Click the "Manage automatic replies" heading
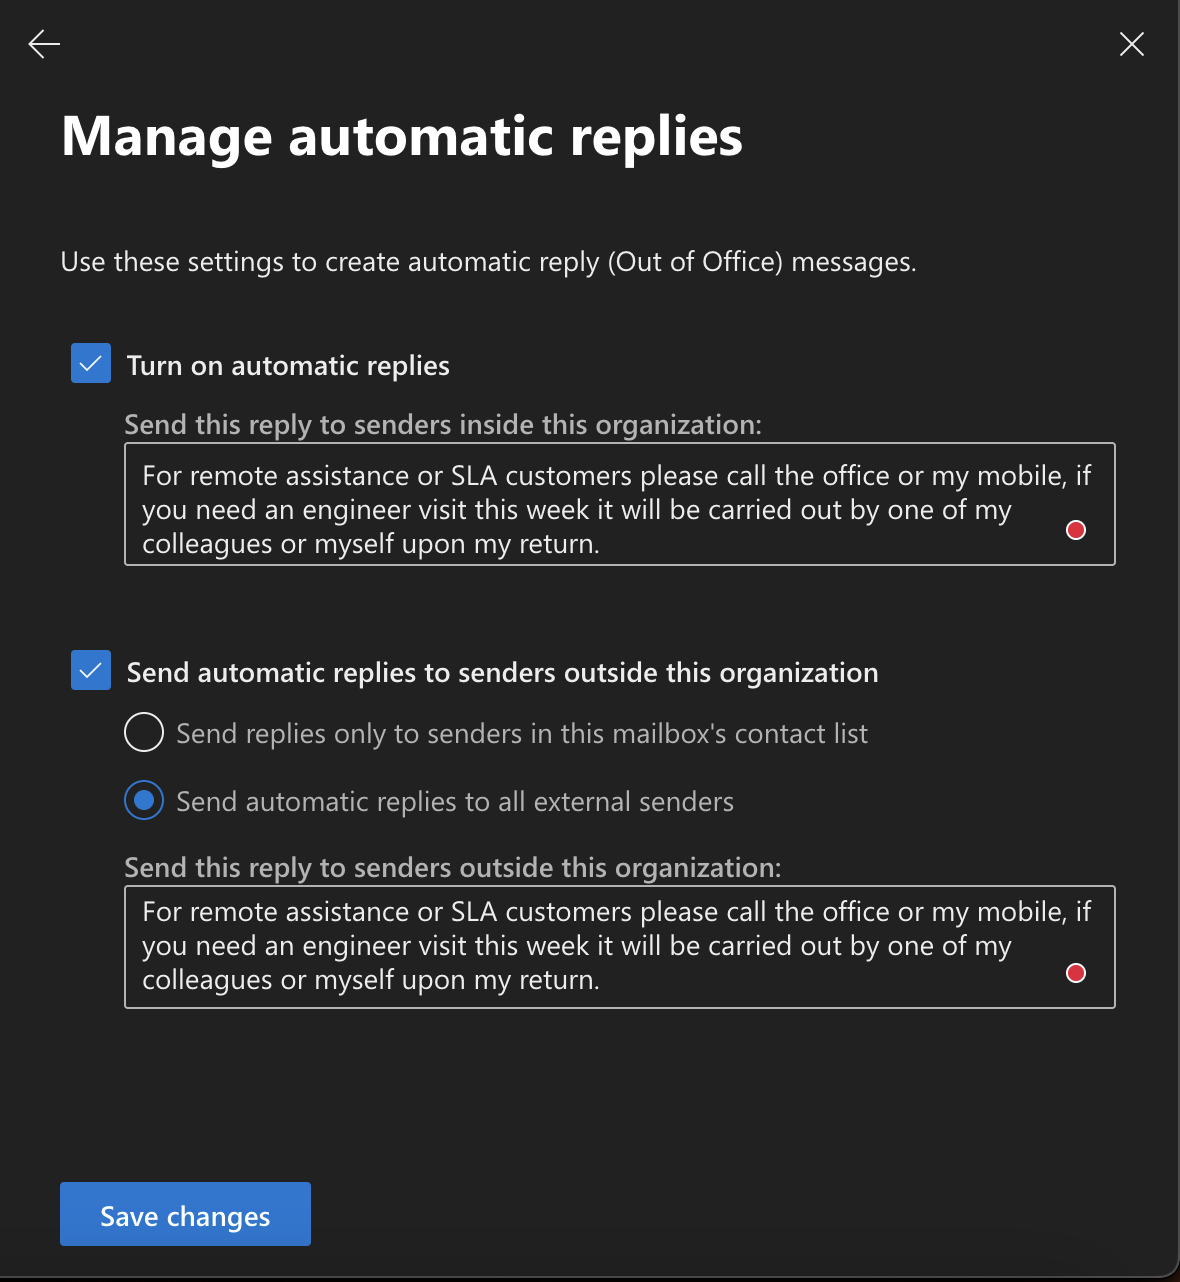 tap(402, 136)
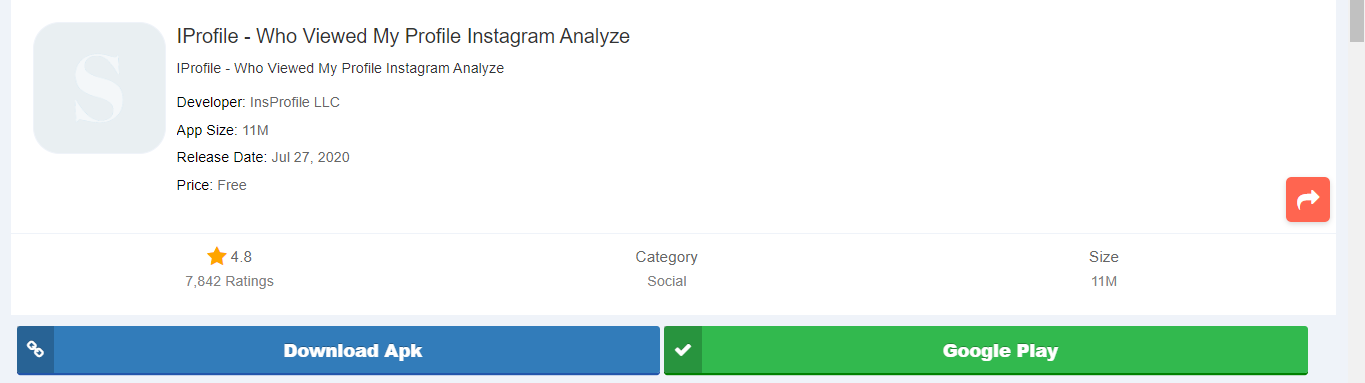Click the Jul 27, 2020 release date
Viewport: 1365px width, 383px height.
(x=311, y=157)
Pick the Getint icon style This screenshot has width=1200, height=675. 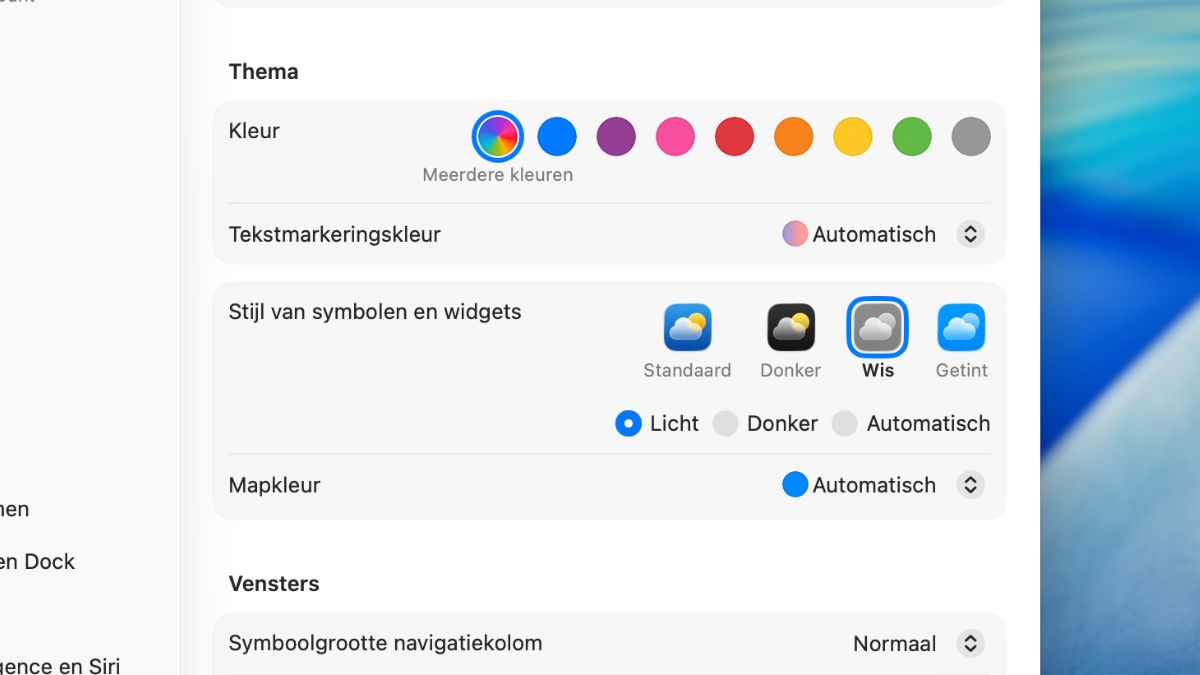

________________________

For each record above, write out its text exactly and skip any picture.

Click the "Manage automatic replies" heading
 tap(402, 136)
Click the Jul 27, 2020 release date
Viewport: 1365px width, 383px height.
(x=311, y=157)
Pick the Getint icon style This screenshot has width=1200, height=675. 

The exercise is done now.